• **PEDIDO DADO 1**
Segundo o texto, que cargo tem Álvaro Santos Pereira?

• **TEXTO CITADO**
A governação tem de ser escrutinada por uma oposição livre de amarras e com humildade para aceitar os erros do passado, sejam eles da responsabilidade de quem for. E não pode, em nenhum caso, fazer depender a sua acção política da evolução deste ou daquele caso judicial.
O futuro do país ou de qualquer instituição, pública ou privada, não pode depender de lealdades caninas. A política do vale tudo tem de acabar.

segunda-feira, 19 de março de 2012

Cortinas de fumo


É bem mais fácil lançar cortinas de fumo para enterrar o passado, quiçá exigir a Álvaro Santos Pereira, ministro da Economia, que continue a fazer o jogo de sempre, do que seguir o caminho que se impõe: perceber como e porquê o anterior governo falhou; conhecer os projectos e os destinatários dos incentivos atribuídos; e responsabilizar quem falhou, está a falhar ou beneficiou de favores políticos e partidários.

Distraídos com o acessório, não é de estranhar que a análise do fundamental continue a escapar à classe política, ou melhor, continuam a escassear vozes autorizadas a colocar o dedo na ferida relativamente à execução de um programa que deveria ter sido crucial para garantir o crescimento económico e o desenvolvimento estrutural.

• **PEDIDO DADO 2**
Nos registros, troque "Listino" por "Prezzi" da linha com "Blog (108, 11)" até o fim, repetindo só essas linhas sem mais nenhuma mudança.

Linhas com a posição de cada alvo:
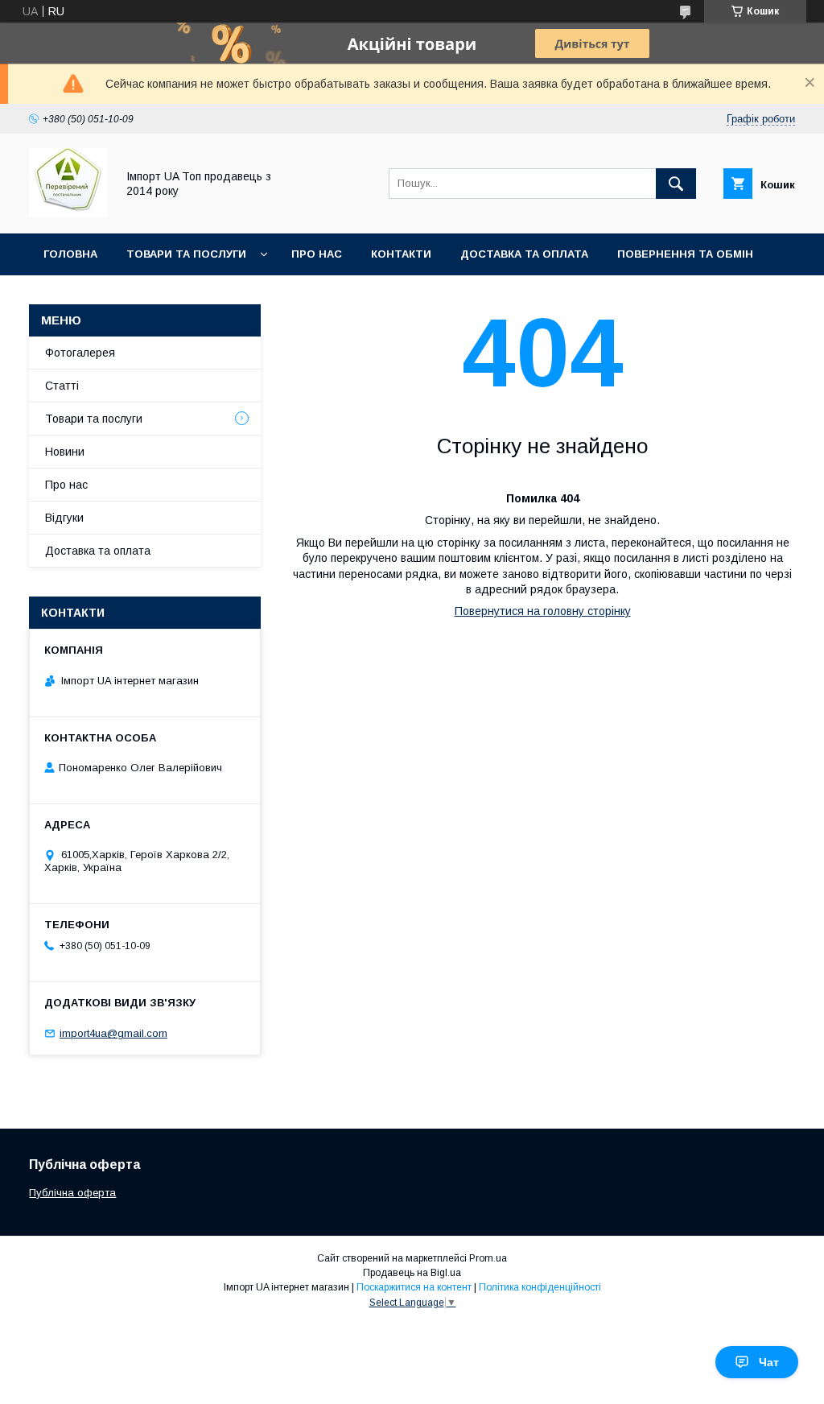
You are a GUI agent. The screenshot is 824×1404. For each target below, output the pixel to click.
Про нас (316, 254)
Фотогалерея (80, 352)
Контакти (401, 254)
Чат (769, 1362)
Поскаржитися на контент (414, 1287)
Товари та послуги (186, 254)
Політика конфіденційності (540, 1287)
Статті (62, 385)
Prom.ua (488, 1258)
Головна (70, 254)
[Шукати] (676, 183)
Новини (64, 451)
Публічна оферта (72, 1193)
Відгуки (64, 517)
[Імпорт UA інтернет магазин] (68, 212)
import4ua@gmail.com (113, 1033)
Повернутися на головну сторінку (543, 611)
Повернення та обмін (685, 254)
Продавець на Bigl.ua (412, 1272)
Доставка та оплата (524, 254)
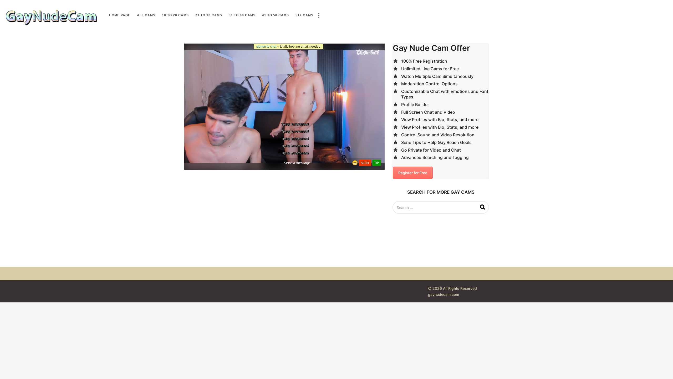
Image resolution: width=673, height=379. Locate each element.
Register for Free (412, 173)
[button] (318, 15)
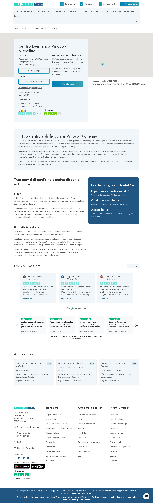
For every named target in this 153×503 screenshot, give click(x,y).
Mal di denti (83, 433)
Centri (24, 28)
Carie (80, 456)
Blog (108, 11)
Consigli (113, 456)
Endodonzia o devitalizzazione (59, 428)
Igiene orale (51, 419)
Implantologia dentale (55, 438)
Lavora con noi (116, 433)
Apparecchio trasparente (89, 442)
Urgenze (117, 11)
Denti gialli (82, 447)
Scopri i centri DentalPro (28, 427)
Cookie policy (23, 497)
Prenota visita (130, 4)
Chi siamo (114, 415)
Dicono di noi (115, 438)
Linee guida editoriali (80, 500)
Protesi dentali (52, 442)
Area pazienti (109, 4)
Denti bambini (84, 451)
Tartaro (81, 428)
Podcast (113, 460)
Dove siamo (69, 4)
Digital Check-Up (53, 415)
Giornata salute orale (87, 415)
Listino (85, 11)
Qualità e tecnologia (118, 424)
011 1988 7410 (35, 82)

• **RESPOSTA ESCRITA 1**
Ministro da Economia.

• **RESPOSTA ESCRITA 2**
Blog (108, 11)
Consigli (113, 456)
Endodonzia o devitalizzazione (59, 428)
Igiene orale (51, 419)
Implantologia dentale (55, 438)
Lavora con noi (116, 433)
Apparecchio trasparente (89, 442)
Urgenze (117, 11)
Denti gialli (82, 447)
Scopri i centri DentalPro (28, 427)
Cookie policy (23, 497)
Prenota visita (130, 4)
Chi siamo (114, 415)
Dicono di noi (115, 438)
Linee guida editoriali (80, 500)
Protesi dentali (52, 442)
Area pazienti (109, 4)
Denti bambini (84, 451)
Tartaro (81, 428)
Podcast (113, 460)
Dove siamo (69, 4)
Digital Check-Up (53, 415)
Giornata salute orale (87, 415)
Prezzi (85, 11)
Qualità e tecnologia (118, 424)
011 1988 7410 (35, 82)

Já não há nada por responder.